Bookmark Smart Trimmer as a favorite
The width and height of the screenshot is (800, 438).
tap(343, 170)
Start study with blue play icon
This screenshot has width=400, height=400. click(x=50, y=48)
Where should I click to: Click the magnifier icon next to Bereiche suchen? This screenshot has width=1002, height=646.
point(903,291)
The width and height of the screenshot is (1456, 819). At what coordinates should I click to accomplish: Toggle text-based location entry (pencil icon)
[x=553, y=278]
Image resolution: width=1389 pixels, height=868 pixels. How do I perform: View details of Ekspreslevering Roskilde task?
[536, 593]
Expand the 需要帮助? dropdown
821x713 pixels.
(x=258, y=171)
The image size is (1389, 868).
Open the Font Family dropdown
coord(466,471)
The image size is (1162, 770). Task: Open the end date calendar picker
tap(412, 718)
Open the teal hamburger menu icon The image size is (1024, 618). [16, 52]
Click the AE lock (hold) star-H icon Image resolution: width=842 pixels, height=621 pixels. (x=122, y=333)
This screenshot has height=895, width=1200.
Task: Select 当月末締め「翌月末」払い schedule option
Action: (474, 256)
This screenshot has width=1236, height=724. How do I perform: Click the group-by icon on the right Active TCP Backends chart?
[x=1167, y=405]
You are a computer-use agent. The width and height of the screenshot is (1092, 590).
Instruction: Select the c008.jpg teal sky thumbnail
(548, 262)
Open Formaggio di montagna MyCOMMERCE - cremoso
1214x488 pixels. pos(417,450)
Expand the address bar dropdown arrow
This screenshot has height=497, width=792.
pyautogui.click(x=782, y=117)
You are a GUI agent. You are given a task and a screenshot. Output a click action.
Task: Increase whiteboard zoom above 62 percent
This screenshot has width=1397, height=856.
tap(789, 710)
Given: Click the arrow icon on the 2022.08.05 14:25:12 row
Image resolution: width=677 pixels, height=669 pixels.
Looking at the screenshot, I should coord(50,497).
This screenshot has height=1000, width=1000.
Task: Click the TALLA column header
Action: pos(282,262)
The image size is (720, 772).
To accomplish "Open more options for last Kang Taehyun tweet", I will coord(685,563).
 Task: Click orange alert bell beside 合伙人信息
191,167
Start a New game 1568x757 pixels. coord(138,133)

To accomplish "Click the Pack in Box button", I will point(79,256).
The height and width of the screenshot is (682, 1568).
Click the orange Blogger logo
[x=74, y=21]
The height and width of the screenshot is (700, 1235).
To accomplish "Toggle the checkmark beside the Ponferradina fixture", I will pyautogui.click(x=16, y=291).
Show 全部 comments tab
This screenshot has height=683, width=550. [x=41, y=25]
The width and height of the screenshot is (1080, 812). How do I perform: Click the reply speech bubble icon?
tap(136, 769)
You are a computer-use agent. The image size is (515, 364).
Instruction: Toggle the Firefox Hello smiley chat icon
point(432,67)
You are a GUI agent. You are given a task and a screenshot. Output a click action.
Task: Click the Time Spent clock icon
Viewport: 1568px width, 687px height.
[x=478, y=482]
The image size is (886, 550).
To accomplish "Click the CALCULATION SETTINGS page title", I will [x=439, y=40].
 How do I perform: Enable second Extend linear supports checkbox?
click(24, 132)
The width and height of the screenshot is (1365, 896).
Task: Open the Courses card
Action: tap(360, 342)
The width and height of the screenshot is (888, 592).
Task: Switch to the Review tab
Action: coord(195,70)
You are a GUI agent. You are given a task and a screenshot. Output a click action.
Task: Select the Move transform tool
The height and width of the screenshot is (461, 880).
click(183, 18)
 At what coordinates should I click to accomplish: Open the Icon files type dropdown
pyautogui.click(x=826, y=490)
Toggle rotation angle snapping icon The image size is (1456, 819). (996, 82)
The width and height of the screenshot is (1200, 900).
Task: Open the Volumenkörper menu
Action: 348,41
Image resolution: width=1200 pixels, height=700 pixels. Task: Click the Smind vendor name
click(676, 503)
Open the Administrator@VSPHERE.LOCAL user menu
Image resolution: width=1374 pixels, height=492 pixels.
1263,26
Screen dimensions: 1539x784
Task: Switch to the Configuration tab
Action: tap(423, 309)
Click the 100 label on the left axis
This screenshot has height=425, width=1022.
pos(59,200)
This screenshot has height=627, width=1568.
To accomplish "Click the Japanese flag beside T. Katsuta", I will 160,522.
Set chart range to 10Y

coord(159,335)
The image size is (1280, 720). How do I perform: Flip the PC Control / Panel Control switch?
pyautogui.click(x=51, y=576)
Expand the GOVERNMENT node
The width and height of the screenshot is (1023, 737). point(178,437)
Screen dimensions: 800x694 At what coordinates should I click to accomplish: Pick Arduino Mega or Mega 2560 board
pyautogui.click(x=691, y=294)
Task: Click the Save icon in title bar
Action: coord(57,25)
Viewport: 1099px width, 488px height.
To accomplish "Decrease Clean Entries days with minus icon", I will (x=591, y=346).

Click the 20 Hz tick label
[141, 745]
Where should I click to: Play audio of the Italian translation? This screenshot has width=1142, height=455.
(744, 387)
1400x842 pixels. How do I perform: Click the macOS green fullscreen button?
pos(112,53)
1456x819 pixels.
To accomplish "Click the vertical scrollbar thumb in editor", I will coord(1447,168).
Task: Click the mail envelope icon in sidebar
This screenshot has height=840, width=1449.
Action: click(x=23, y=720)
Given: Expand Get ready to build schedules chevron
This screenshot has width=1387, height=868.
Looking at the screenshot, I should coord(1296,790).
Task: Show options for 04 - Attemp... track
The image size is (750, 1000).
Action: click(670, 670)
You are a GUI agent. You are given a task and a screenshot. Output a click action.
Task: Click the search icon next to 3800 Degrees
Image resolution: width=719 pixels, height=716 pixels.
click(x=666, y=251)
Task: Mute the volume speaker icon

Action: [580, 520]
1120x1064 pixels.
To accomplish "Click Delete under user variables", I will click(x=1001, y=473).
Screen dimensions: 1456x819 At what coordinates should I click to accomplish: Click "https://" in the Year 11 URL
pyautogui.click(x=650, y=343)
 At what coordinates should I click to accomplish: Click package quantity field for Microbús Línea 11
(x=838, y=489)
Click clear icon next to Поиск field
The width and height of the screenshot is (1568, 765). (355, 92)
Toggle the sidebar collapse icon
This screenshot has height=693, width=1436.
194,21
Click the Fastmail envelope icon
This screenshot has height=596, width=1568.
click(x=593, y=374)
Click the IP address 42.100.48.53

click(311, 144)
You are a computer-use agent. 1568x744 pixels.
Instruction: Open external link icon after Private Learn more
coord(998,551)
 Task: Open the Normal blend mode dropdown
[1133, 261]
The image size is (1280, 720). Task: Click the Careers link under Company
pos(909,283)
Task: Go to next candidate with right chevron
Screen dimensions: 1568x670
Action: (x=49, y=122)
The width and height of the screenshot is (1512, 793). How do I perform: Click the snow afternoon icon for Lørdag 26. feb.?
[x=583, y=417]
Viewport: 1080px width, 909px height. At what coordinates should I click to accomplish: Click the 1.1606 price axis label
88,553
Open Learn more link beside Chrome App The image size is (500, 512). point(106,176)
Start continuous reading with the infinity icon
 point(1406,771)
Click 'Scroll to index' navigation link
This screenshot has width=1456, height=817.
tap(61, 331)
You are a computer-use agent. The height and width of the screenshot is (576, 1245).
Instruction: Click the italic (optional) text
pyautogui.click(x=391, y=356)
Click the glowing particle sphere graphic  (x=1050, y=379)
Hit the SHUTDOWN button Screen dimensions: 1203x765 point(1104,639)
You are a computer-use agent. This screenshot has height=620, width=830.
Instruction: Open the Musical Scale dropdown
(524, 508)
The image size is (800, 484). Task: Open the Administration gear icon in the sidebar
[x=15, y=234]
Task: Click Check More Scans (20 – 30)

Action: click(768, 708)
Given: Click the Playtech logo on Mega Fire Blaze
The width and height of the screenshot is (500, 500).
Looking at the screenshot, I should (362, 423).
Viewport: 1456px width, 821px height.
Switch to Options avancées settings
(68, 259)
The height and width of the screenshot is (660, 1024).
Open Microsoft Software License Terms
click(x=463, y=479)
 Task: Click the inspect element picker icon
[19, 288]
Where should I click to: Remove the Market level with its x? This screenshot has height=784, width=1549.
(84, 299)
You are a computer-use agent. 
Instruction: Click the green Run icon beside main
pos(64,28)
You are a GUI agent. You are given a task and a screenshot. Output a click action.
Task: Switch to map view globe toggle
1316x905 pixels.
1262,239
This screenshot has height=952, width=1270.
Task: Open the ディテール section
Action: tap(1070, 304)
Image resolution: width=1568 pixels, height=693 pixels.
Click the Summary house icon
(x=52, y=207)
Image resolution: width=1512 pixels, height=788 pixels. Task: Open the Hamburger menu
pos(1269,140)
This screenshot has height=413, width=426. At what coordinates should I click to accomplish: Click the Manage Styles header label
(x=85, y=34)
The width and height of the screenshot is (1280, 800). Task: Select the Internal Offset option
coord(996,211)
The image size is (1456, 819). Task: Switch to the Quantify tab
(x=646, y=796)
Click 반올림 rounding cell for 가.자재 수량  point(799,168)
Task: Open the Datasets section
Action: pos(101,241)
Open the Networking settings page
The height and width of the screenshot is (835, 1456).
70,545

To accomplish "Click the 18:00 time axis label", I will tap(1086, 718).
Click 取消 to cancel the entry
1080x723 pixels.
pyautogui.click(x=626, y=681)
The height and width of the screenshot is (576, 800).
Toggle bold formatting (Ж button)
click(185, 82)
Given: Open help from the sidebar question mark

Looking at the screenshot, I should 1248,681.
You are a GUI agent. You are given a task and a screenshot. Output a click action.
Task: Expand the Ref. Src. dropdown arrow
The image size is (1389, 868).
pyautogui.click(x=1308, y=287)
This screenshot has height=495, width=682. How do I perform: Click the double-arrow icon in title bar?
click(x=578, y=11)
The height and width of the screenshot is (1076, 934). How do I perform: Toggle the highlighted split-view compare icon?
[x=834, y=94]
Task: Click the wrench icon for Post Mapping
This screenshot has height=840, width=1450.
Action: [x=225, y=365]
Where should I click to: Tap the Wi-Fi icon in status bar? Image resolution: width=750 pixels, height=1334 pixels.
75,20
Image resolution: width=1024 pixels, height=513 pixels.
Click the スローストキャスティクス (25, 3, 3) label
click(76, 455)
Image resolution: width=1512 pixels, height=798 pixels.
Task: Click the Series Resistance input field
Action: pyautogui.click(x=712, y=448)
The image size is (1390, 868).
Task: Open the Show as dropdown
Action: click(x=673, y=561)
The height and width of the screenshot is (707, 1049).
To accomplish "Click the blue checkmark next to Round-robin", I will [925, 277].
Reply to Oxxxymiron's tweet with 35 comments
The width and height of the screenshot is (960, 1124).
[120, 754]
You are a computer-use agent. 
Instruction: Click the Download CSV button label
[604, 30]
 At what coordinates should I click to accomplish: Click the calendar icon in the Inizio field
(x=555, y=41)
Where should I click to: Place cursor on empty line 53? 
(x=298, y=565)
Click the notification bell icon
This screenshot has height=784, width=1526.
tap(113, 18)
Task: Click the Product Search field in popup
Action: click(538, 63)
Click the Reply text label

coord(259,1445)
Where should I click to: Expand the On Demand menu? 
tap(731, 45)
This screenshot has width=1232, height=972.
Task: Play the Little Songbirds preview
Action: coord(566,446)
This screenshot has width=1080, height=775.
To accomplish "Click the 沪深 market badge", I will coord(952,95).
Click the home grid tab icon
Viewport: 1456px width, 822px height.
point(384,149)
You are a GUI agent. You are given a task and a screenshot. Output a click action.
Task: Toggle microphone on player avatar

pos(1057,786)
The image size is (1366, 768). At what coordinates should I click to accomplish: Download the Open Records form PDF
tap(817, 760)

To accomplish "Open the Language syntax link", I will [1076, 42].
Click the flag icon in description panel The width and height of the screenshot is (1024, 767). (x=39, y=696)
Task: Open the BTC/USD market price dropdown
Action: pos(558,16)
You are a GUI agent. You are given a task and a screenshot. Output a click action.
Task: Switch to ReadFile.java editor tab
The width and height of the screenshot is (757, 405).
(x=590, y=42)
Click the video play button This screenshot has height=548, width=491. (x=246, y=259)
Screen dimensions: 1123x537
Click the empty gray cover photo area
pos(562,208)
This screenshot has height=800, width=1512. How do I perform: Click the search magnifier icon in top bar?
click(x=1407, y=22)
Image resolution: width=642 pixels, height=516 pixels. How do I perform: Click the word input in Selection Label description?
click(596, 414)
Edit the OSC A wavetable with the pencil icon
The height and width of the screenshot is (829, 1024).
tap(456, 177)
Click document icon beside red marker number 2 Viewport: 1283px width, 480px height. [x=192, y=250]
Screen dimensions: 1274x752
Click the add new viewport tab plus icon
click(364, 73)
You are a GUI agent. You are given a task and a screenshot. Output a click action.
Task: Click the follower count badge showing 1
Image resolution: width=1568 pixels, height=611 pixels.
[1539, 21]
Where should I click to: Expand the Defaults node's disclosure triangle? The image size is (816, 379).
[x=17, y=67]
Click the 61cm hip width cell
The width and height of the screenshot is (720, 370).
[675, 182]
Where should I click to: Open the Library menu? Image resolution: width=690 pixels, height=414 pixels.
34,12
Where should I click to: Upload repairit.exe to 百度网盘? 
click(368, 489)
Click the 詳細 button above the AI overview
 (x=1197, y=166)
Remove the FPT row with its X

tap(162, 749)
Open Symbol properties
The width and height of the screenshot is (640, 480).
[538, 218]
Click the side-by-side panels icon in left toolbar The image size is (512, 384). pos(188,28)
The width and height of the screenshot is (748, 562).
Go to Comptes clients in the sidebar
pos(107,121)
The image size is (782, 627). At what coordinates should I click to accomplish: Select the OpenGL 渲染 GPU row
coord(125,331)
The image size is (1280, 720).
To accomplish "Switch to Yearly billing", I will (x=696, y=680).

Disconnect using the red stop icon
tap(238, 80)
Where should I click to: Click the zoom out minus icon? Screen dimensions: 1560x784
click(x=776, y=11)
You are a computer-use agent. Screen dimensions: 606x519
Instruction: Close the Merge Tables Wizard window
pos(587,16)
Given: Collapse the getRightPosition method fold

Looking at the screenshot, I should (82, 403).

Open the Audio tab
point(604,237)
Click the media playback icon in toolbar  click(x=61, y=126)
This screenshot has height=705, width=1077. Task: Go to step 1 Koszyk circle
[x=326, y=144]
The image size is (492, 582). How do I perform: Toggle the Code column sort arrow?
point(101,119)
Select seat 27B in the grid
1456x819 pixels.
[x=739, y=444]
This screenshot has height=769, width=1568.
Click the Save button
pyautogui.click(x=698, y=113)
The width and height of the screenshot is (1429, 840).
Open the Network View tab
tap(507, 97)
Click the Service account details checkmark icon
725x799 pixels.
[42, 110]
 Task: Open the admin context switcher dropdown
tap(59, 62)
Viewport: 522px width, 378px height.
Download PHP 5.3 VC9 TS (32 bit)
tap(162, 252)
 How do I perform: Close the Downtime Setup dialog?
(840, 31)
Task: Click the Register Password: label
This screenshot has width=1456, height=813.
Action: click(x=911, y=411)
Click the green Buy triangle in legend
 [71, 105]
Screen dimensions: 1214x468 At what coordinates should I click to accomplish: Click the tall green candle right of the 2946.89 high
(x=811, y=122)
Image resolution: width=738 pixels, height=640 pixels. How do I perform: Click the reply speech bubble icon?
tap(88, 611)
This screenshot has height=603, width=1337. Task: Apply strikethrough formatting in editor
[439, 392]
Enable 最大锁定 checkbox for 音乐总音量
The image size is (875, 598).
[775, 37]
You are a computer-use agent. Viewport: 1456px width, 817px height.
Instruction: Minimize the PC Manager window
■ ■ ■
§ **REQUIRED TASK**:
Copy out, unchanged, the stretch of the listing above from the line containing "The width and height of the screenshot is (1080, 812)." through the line containing "will [x=439, y=40].".

§ **EXPECTED ANSWER**:
The width and height of the screenshot is (1080, 812). How do I perform: Click the reply speech bubble icon?
tap(136, 769)
You are a computer-use agent. The image size is (515, 364).
Instruction: Toggle the Firefox Hello smiley chat icon
point(432,67)
You are a GUI agent. You are given a task and a screenshot. Output a click action.
Task: Click the Time Spent clock icon
Viewport: 1568px width, 687px height.
[x=478, y=482]
The image size is (886, 550).
To accomplish "Click the CALCULATION SETTINGS page title", I will [x=439, y=40].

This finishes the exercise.